(Dataset entries)
=== Section Start ===

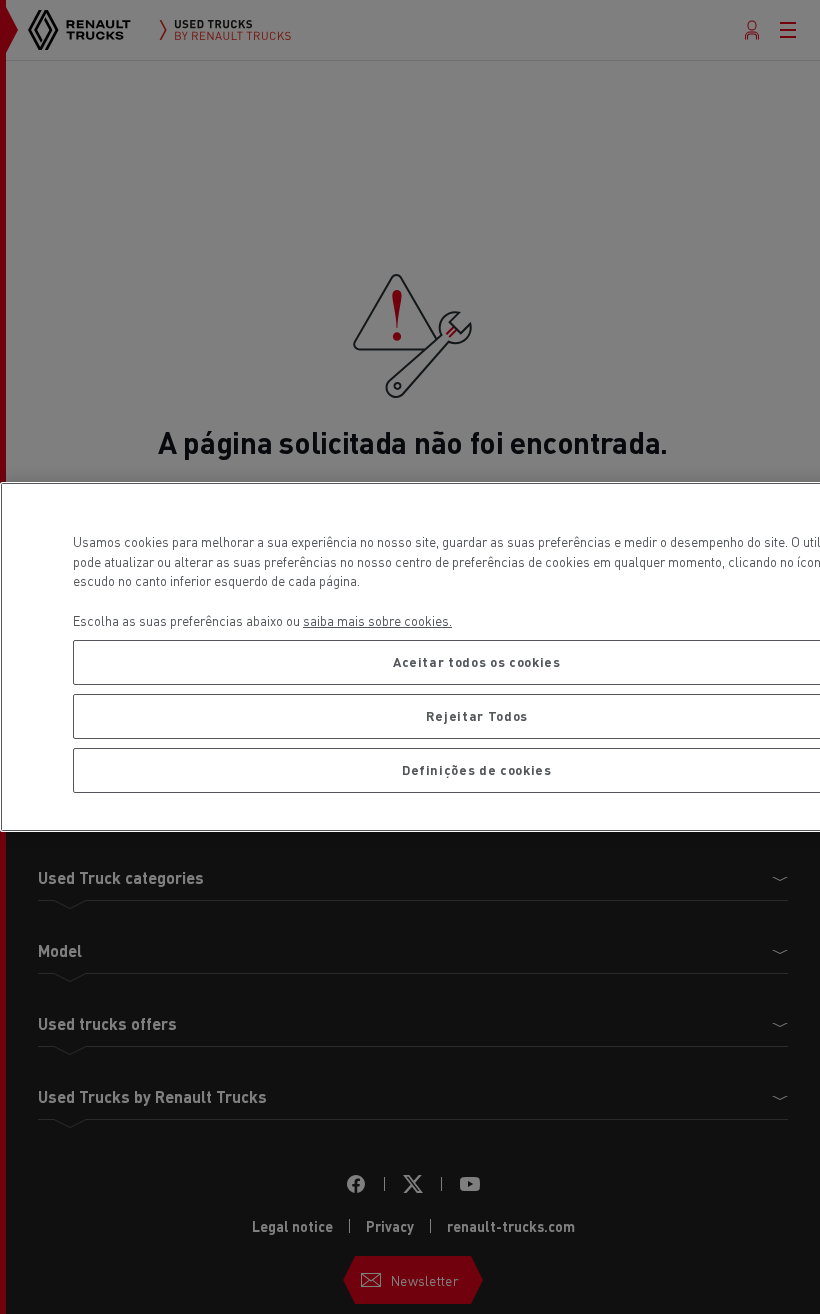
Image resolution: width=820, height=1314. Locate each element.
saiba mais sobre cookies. (377, 620)
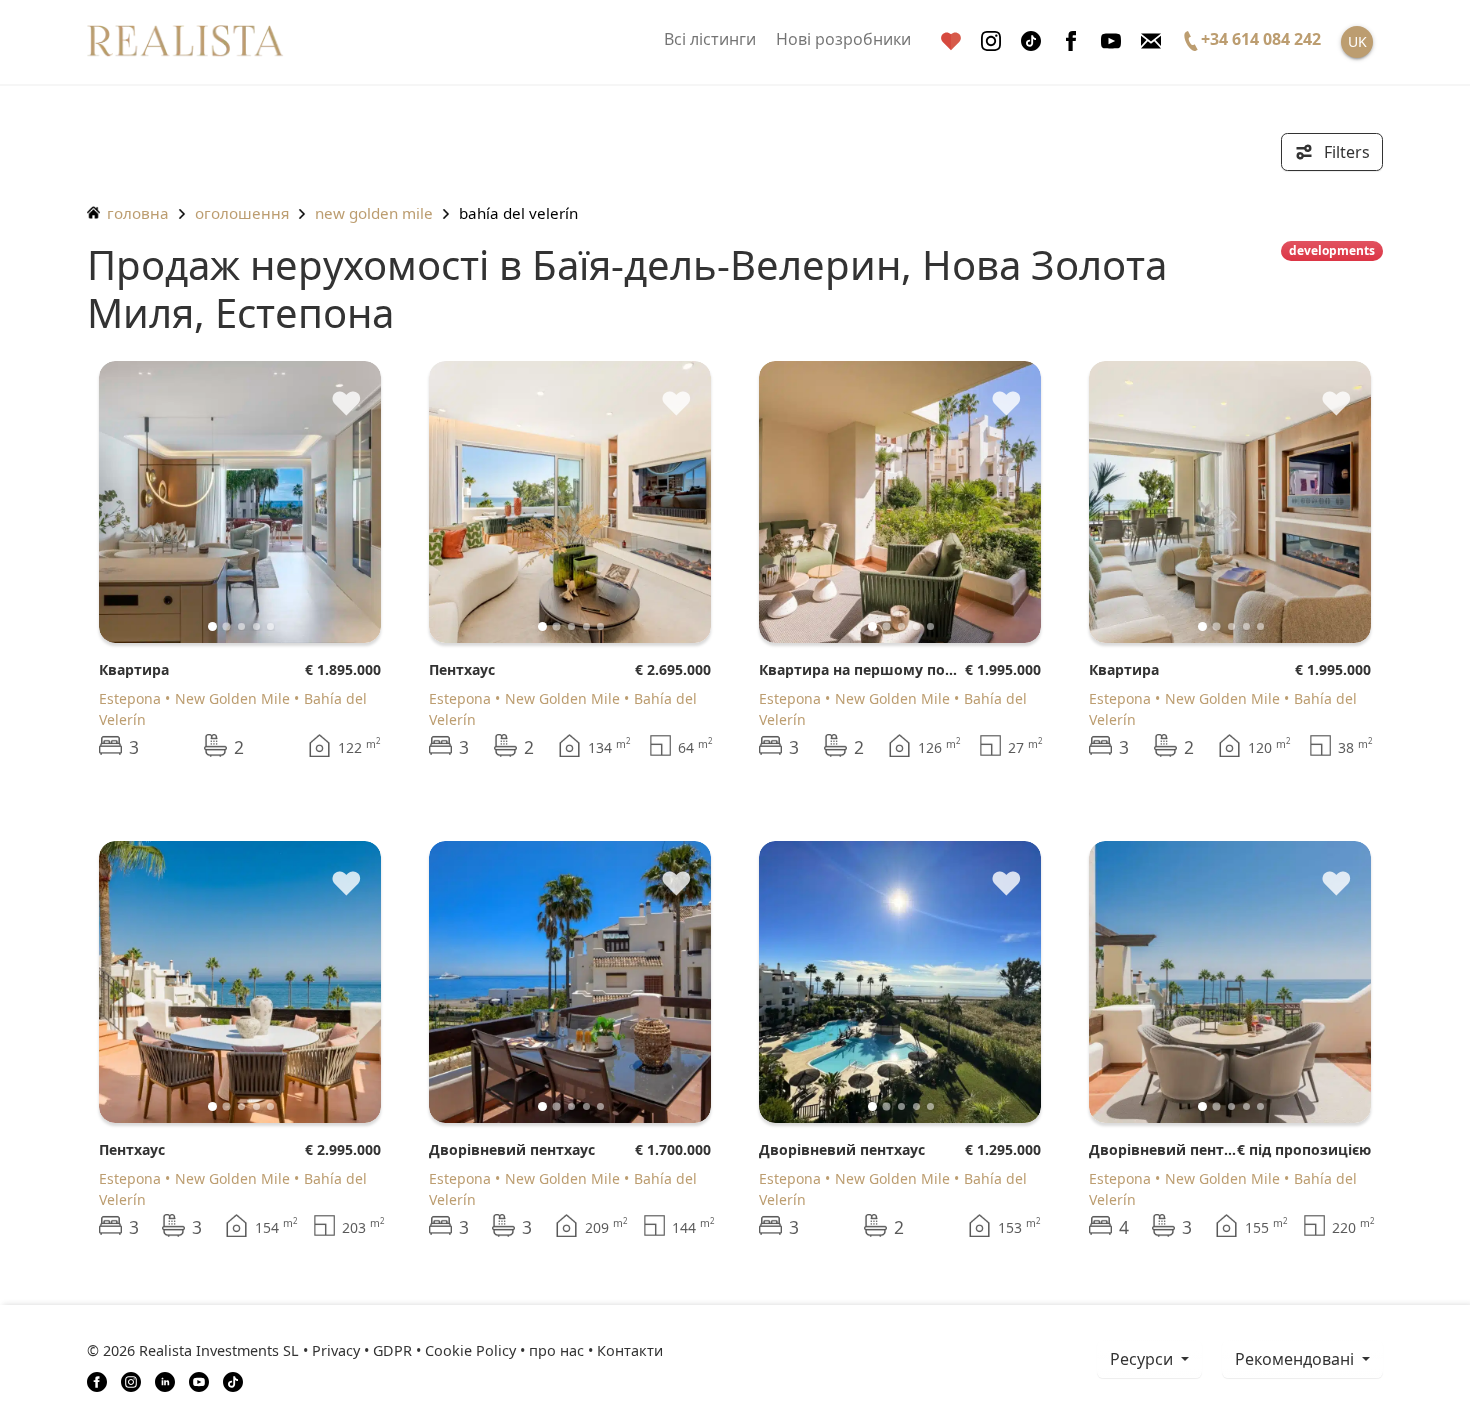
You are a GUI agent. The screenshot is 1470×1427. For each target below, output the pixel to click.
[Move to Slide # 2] (241, 626)
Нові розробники (843, 39)
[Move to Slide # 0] (212, 626)
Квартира (134, 669)
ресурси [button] (1143, 1359)
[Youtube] (1111, 41)
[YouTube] (199, 1380)
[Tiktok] (1031, 41)
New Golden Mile (374, 213)
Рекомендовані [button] (1296, 1359)
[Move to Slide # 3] (256, 626)
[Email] (1151, 41)
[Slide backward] (147, 502)
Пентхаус (462, 669)
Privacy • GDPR (362, 1350)
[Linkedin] (165, 1380)
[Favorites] (951, 41)
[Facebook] (1071, 41)
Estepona (130, 698)
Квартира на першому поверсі (862, 669)
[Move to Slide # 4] (270, 626)
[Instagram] (991, 41)
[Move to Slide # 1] (227, 626)
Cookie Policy (470, 1350)
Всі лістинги (710, 39)
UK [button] (1357, 41)
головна (136, 213)
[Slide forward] (332, 502)
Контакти (630, 1350)
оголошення (242, 213)
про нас (556, 1350)
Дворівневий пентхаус (512, 1149)
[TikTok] (233, 1380)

=== Section End ===

What is being asked:
The entries above must be output exactly, with every image left out.

Written solution:
Image resolution: width=820, height=1314. Locate each element.
saiba mais sobre cookies. (377, 620)
You are a GUI agent. The screenshot is 1470×1427. For each target below, output the pixel to click.
[Move to Slide # 2] (241, 626)
Нові розробники (843, 39)
[Move to Slide # 0] (212, 626)
Квартира (134, 669)
ресурси [button] (1143, 1359)
[Youtube] (1111, 41)
[YouTube] (199, 1380)
[Tiktok] (1031, 41)
New Golden Mile (374, 213)
Рекомендовані [button] (1296, 1359)
[Move to Slide # 3] (256, 626)
[Email] (1151, 41)
[Slide backward] (147, 502)
Пентхаус (462, 669)
Privacy • GDPR (362, 1350)
[Linkedin] (165, 1380)
[Favorites] (951, 41)
[Facebook] (1071, 41)
Estepona (130, 698)
Квартира на першому поверсі (862, 669)
[Move to Slide # 4] (270, 626)
[Instagram] (991, 41)
[Move to Slide # 1] (227, 626)
Cookie Policy (470, 1350)
Всі лістинги (710, 39)
UK [button] (1357, 41)
головна (136, 213)
[Slide forward] (332, 502)
Контакти (630, 1350)
оголошення (242, 213)
про нас (556, 1350)
Дворівневий пентхаус (512, 1149)
[TikTok] (233, 1380)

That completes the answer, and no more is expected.